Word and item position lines
(begin)

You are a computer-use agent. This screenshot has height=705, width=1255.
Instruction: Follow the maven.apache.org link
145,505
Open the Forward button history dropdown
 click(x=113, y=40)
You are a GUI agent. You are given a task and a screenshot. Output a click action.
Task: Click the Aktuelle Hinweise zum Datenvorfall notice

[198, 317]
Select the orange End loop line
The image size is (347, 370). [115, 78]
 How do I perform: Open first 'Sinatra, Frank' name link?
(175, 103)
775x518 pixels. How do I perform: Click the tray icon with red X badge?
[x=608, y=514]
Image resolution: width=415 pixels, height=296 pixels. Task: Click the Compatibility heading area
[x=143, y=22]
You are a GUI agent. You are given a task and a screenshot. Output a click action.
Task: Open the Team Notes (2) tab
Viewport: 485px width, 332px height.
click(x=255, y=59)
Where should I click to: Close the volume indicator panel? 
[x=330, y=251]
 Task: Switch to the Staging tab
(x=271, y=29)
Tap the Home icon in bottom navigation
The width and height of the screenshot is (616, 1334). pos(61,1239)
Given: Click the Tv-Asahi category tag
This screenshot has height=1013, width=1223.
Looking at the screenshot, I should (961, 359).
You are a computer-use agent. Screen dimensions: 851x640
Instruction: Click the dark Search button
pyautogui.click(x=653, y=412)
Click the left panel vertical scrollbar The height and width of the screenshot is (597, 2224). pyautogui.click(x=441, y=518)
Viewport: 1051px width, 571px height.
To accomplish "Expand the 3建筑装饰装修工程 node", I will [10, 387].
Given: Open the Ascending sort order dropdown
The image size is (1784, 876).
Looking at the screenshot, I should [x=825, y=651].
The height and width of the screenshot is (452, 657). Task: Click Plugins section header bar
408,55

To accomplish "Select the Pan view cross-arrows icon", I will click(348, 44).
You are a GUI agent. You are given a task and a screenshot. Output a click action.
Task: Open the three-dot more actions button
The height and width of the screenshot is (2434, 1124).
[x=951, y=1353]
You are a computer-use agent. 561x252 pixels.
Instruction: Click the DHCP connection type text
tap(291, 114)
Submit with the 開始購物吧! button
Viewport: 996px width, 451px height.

(end)

(DIRECTION) Could you write out the lines above again, from the first one through the line containing "The width and", with "Staging" switched to "Production" and nothing else altered?

(RESULT OF THE EXERCISE)
You are a computer-use agent. This screenshot has height=705, width=1255.
Instruction: Follow the maven.apache.org link
145,505
Open the Forward button history dropdown
 click(x=113, y=40)
You are a GUI agent. You are given a task and a screenshot. Output a click action.
Task: Click the Aktuelle Hinweise zum Datenvorfall notice

[198, 317]
Select the orange End loop line
The image size is (347, 370). [115, 78]
 How do I perform: Open first 'Sinatra, Frank' name link?
(175, 103)
775x518 pixels. How do I perform: Click the tray icon with red X badge?
[x=608, y=514]
Image resolution: width=415 pixels, height=296 pixels. Task: Click the Compatibility heading area
[x=143, y=22]
You are a GUI agent. You are given a task and a screenshot. Output a click action.
Task: Open the Team Notes (2) tab
Viewport: 485px width, 332px height.
click(x=255, y=59)
Where should I click to: Close the volume indicator panel? 
[x=330, y=251]
 Task: Switch to the Production tab
(x=271, y=29)
Tap the Home icon in bottom navigation
The width and height of the screenshot is (616, 1334). pos(61,1239)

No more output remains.